特にアイルランドあたりでは、楽しければ何でもありな感じがにじみ出てて楽しいです。

アイリッシュ音楽で使用される楽器はどれも外来の楽器であって、土着の民族楽器はほとんど見当たりません。ボーランという大きなタンバリンのような太鼓が唯一ではないでしょうか。

たくさんの季節労働者たちが出稼ぎのために英国をはじめとするヨーロッパ各地に散って、また戻ってくる。このときに現地で入手した面白げな楽器を自国に持ちこんだに違いありません。そしてみんなでああでもないこうでもないと昔ながらの民謡をセッションするうち、今のアイリッシュ音楽の形ができあがった。私はそんなふうに憶測しています。

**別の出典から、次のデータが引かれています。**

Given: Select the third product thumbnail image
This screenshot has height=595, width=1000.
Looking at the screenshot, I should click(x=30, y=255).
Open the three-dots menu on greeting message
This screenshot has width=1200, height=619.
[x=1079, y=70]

最近ではオーストラリアのディジュリドゥも使うとか。アイリッシュ音楽はドローンが有効ですから、ディジュリドゥも根付くでしょうね。50年後には、ディジュリドゥはアイリッシュ音楽のベース担当楽器として不動の地位を獲得しているかもですよ。

黒海西側のバルカン半島もよく似た状況です。あそこはヨーロッパとアジアの両方の楽器が集まるので、半端なくすごいことになってます。音楽のジャンルでいえば、ロマとかクレズマとか。